__原文__:
━━━━━━

【GiantPandaCV導讀】訓練大型的數據集的速度受很多因素影響,由於數據集比較大,每個優化帶來的時間提升就不可小覷。硬件方面,CPU、內存大小、GPU、機械硬盤orSSD存儲等都會有一定的影響。軟件實現方面,PyTorch本身的DataLoader有時候會不夠用,需要額外操作,比如使用混合精度、數據預讀取、多線程讀取數據、多卡並行優化等策略也會給整個模型優化帶來非常巨大的作用。那什么時候需要采取這篇文章的策略呢?那就是明明GPU顯存已經占滿,但是顯存的利用率很低。
本文將搜集到的資源進行匯總,由於目前筆者訓練的GPU利用率已經很高,所以並沒有實際實驗,可以在參考文獻中看一下其他作者做的實驗。同時感謝作者群各位大佬的指點,yyds。
1. 硬件層面
CPU的話盡量看主頻比較高的,緩存比較大的,核心數也是比較重要的參數。
顯卡盡可能選現存比較大的,這樣才能滿足大batch訓練,多卡當讓更好。
內存要求64G,4根16G的內存條插滿絕對夠用了。
主板性能也要跟上,否則裝再好的CPU也很難發揮出全部性能。
電源供電要充足,GPU運行的時候會對功率有一定要求,全力運行的時候如果電源供電不足對性能影響還是比較大的。
存儲如果有條件,盡量使用SSD存放數據,SSD和機械硬盤的在訓練的時候的讀取速度不是一個量級。筆者試驗過,相同的代碼,將數據移動到SSD上要比在機械硬盤上快10倍。
操作系統盡量用Ubuntu就可以(實驗室用)
如何實時查看Ubuntu下各個資源利用情況呢?

━━━━━━

__資料節選__:

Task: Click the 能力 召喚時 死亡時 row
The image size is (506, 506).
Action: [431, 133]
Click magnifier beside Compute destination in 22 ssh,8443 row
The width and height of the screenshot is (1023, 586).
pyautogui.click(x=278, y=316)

━━━━━━

__題目 A__:
請修改原文中從「顯卡盡可能選現存比較大的,這樣才能滿足大batch訓練,多卡當讓更好。」到「操作系統盡量用Ubuntu就可以(實驗室用)」的部分(首尾都包括在內),將其中的「主板」改成「主機板」後寫出。
__題目 B__:
根據原文,筆者用相同的代碼把數據從機械硬盤移到SSD上後,速度快了多少?

__書面回答 A__:
顯卡盡可能選現存比較大的,這樣才能滿足大batch訓練,多卡當讓更好。
內存要求64G,4根16G的內存條插滿絕對夠用了。
主機板性能也要跟上,否則裝再好的CPU也很難發揮出全部性能。
電源供電要充足,GPU運行的時候會對功率有一定要求,全力運行的時候如果電源供電不足對性能影響還是比較大的。
存儲如果有條件,盡量使用SSD存放數據,SSD和機械硬盤的在訓練的時候的讀取速度不是一個量級。筆者試驗過,相同的代碼,將數據移動到SSD上要比在機械硬盤上快10倍。
操作系統盡量用Ubuntu就可以(實驗室用)

__書面回答 B__:
快了10倍。